_Exercise:_
Using the data below, show every line where the word "miei" occurs.

_Data listing:_
==*==
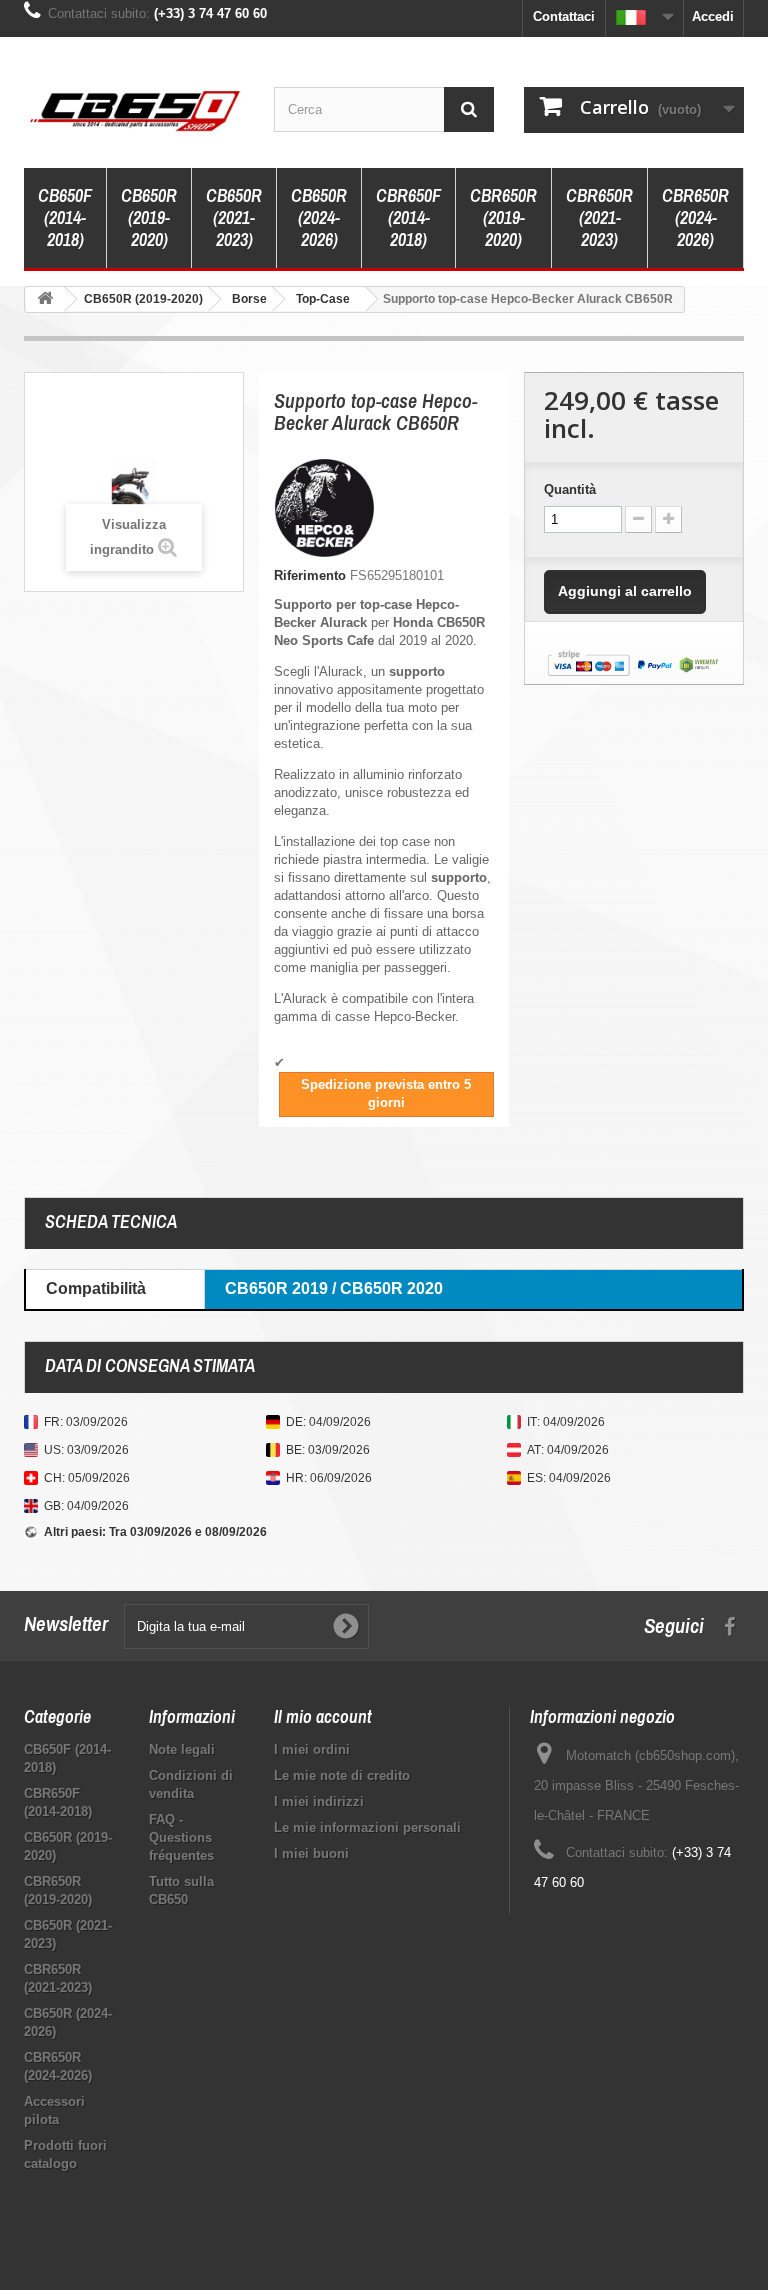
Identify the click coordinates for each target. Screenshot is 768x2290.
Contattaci (564, 16)
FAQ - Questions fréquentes (181, 1837)
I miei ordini (312, 1749)
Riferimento (310, 575)
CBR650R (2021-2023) (599, 217)
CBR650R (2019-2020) (503, 217)
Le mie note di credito (342, 1775)
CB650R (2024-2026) (319, 217)
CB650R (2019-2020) (149, 217)
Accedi (713, 16)
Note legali (182, 1749)
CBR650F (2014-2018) (408, 217)
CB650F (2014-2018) (65, 217)
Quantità (570, 489)
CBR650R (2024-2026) (695, 217)
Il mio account (323, 1716)
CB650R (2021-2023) (234, 217)
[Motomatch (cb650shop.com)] (134, 110)
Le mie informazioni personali (367, 1827)
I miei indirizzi (319, 1801)
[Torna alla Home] (45, 299)
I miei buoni (311, 1853)
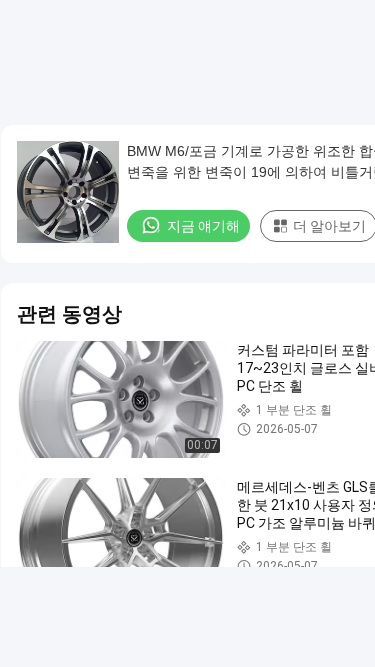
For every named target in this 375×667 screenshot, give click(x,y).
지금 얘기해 (203, 226)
==*==
_Your response:_
I miei ordini (312, 1749)
I miei indirizzi (319, 1801)
I miei buoni (311, 1853)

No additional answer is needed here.